O ex-ministro da Defesa e da Segurança Pública Raul Jungmann (foto em destaque)disse, em entrevista à revista Veja publicada nessa sexta-feira (20/8), que o presidente Jair Bolsonaro (sem partido) determinou que jatos sobrevoassem o Supremo Tribunal Federal (STF) acima da velocidade do som para estourar os vidros do prédio.

Jungmann afirmou que os últimos comandantes do Exército Brasileiro (EB), da Marinha do Brasil (MB) e da Força Aérea Brasileira (FAB) decidiram deixar os cargos por respeito à Constituição Federal.

Os então titulares do Exército, general Edson Pujol; da Marinha, almirante Ilques Barbosa Junior; e da Aeronáutica, brigadeiro Antônio Carlos Moretti Bermudez, deixaram os postos em março deste ano, após se reuniram com o ex-ministro da Defesa general Fernando Azevedo e Silva, que também deixou o cargo.

“Ele [Bolsonaro] chamou um comandante militar e perguntou se os jatos Gripen estavam operacionais. Com a resposta positiva, determinou que sobrevoassem o STF acima da velocidade do som para estourar os vidros do prédio. Bolsonaro mandou fazer isso, tenho um depoimento em relação a isso.

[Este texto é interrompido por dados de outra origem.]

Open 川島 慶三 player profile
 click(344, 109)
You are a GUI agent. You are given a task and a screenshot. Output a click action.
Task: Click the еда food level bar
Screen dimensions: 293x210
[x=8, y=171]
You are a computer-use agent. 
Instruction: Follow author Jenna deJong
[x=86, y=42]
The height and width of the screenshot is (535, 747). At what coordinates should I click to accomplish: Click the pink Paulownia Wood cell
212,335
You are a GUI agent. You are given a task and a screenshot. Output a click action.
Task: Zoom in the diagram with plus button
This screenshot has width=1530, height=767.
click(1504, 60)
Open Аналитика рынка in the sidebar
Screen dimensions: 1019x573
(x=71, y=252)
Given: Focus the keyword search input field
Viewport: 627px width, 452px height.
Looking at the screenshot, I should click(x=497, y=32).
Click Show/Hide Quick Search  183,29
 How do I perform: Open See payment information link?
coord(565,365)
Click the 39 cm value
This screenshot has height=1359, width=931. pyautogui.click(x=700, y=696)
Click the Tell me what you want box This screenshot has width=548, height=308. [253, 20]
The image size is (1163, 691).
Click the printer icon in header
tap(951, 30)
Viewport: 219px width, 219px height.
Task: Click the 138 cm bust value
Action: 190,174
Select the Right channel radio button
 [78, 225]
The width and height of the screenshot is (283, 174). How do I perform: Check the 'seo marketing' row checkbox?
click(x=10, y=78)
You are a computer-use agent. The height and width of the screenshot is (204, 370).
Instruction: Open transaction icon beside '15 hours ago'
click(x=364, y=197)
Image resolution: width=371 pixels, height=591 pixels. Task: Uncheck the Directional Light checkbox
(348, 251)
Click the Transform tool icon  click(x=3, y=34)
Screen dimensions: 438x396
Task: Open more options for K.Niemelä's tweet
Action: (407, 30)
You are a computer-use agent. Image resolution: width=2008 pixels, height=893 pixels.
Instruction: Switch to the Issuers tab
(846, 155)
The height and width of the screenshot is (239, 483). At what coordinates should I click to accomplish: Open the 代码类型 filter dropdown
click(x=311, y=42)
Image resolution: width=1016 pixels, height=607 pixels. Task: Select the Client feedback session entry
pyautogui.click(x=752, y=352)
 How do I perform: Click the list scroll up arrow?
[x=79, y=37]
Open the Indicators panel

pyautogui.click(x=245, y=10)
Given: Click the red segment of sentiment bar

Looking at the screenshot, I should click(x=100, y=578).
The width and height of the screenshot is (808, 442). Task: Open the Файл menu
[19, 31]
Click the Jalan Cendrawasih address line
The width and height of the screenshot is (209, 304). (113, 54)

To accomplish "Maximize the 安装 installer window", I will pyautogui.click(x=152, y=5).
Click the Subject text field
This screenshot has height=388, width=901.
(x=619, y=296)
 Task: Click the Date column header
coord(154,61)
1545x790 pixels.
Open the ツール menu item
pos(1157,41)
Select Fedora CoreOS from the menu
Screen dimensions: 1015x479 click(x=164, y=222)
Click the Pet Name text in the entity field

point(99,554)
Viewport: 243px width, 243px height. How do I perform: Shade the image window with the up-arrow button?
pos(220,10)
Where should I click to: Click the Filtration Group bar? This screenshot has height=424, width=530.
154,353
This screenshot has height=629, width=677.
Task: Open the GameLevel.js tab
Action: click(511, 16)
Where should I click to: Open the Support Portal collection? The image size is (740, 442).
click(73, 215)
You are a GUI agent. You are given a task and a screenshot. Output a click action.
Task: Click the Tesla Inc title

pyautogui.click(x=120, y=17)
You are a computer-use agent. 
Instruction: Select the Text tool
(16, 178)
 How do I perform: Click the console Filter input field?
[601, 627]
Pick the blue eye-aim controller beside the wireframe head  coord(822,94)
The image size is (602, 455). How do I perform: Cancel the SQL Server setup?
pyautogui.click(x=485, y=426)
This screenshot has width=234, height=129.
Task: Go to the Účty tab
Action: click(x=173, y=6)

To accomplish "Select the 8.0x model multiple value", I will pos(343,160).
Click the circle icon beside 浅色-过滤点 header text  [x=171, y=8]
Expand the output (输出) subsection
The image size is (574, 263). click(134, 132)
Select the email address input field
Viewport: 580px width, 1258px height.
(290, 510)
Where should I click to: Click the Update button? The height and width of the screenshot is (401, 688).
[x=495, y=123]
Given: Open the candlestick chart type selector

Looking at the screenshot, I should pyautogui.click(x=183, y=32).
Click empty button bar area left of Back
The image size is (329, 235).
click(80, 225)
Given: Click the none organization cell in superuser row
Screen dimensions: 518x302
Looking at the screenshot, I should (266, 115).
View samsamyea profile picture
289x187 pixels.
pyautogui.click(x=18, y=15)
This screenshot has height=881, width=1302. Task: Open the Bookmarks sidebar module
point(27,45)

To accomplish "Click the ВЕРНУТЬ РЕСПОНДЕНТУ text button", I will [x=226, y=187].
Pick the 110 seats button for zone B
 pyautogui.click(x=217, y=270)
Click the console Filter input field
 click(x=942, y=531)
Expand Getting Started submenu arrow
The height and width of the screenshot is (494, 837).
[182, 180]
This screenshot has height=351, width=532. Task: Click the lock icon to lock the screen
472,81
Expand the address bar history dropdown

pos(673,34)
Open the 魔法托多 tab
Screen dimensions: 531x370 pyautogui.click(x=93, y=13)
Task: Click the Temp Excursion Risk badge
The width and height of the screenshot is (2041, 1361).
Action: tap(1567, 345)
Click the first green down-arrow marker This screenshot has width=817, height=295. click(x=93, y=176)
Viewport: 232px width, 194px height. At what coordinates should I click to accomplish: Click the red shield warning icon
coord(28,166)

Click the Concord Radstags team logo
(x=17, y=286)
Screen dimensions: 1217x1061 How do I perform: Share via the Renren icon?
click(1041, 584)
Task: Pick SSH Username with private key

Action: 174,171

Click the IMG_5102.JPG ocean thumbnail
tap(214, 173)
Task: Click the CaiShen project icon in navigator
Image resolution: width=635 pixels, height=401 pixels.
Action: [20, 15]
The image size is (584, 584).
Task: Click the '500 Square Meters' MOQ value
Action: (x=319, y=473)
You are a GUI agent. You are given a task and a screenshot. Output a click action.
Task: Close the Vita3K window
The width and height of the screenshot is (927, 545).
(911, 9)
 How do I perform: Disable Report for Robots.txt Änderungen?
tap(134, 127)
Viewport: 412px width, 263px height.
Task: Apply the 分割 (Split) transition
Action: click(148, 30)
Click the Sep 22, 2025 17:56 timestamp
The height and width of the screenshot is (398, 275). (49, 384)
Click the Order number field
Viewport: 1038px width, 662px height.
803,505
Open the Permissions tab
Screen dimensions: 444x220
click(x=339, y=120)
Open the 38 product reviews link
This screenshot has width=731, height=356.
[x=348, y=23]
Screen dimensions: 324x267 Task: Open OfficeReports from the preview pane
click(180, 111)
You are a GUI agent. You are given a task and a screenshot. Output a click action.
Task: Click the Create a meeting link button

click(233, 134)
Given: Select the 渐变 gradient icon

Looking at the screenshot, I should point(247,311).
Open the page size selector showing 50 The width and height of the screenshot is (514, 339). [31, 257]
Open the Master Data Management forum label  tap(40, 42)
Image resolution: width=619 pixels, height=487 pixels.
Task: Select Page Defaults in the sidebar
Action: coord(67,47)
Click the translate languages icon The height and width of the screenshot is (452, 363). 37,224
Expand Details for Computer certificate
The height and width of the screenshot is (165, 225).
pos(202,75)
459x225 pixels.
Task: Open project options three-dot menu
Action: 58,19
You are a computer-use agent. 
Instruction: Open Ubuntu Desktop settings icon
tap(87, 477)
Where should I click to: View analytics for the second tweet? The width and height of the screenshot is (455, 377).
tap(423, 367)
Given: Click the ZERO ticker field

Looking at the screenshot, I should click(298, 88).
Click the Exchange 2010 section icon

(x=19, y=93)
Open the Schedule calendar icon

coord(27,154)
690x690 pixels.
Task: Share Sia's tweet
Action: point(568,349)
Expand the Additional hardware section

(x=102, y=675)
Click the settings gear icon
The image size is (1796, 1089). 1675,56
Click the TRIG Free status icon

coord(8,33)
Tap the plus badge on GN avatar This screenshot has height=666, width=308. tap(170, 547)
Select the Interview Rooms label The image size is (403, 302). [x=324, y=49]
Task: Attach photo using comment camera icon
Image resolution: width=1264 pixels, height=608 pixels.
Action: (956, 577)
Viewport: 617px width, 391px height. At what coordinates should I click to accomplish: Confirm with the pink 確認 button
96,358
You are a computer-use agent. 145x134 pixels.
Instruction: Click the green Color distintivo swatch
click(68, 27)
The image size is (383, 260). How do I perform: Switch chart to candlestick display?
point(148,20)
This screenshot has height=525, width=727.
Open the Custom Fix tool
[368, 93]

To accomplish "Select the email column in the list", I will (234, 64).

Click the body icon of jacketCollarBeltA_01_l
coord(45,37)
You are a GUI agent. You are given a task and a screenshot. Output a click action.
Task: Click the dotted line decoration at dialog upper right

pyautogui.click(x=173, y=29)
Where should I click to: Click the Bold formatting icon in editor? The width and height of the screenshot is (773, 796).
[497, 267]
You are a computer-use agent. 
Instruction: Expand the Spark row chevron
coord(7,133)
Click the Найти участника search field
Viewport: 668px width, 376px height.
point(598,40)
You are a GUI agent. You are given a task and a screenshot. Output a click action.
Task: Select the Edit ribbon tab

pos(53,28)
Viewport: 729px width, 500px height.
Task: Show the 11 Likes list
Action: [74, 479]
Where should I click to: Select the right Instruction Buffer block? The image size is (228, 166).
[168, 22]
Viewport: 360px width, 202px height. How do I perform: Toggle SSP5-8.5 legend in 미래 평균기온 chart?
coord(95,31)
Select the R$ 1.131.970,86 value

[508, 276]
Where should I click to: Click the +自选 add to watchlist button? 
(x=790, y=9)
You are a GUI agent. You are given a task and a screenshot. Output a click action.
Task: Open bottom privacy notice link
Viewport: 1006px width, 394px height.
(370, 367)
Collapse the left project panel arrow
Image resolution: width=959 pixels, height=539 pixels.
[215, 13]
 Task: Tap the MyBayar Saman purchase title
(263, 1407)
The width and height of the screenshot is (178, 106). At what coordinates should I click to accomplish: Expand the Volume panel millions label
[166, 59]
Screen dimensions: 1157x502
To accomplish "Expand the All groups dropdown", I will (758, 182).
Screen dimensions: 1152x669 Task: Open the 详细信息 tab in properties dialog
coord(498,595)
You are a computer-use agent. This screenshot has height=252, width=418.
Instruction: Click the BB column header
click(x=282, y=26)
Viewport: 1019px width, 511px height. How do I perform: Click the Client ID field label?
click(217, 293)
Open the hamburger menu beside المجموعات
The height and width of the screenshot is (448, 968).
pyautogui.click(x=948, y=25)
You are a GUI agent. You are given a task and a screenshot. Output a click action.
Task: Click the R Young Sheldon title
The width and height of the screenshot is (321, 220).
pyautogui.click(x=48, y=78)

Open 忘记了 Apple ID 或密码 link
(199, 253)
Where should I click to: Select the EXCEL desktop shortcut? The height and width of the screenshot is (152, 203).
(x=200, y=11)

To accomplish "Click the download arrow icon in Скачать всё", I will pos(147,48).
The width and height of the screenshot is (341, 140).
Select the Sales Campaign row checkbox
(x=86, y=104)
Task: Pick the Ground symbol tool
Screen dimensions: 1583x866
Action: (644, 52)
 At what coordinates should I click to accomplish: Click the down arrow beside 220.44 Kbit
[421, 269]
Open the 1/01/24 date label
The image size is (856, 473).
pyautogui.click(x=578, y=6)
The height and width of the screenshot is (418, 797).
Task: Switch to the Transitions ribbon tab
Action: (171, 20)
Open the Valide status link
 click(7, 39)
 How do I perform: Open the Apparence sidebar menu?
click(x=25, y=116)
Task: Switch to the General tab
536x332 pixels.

Ao confrontá-lo com o absurdo das ações desse tipo, eles foram demitidos”, disse Jungmann.

Jungmann também garantiu que as Forças Armadas não estão disponíveis para nenhuma aventura ou golpe, mas avaliou que o desfile de blindados da Marinha, no último dia 10, se tratou de uma “ameaça real ou simbólica”.

Hoje, o Exército é comandado pelo general Paulo Sérgio Nogueira de Oliveira; a Aeronáutica, pelo brigadeiro Carlos Almeida Baptista Júnior; e a Marinha, pelo almirante Almir Garnier Santos. Já o Ministério da Defesa tem como chefe o general Braga Netto, bastante alinhado ao presidente da República.

O pedido para sobrevoar e estourar os vidros do prédio do STF já havia sido detalhada pelo colunista Ricardo Noblat, do Metrópoles, no início deste mês. A ameaça teria sido recomendada no dia 26 de março.

“Foi uma conversa demorada. A certa altura, Bolsonaro passou a falar mal do Supremo Tribunal Federal que, segundo ele, cerceava a maioria de suas ações. Estava quase apoplético. Então teve uma ideia: por que um dos jatos supersônicos da FAB não dava um voo rasante sobre o prédio do Supremo na Praça dos Três Poderes? Isso aconteceu uma vez no passado por acidente”, relata o colunista.

Em julho de 2012, durante cerimônia da troca de bandeira na Praça dos Três Poderes, em Brasília, um rasante de caças Mirage F-2000 da FAB acidentalmente destruiu vidros do Palácio do STF.

“O general discordou da ideia e, alegando cansaço, marcou para retomar a conversa na segunda-feira, dia 29. Nesse dia, mal entrou no gabinete de Bolsonaro, ouviu dele que estava demitido”, prossegue Noblat, que, por fim, ressalta que a ideia do voo rasante sobre o prédio do Supremo foi arquivada, mas esquecida não.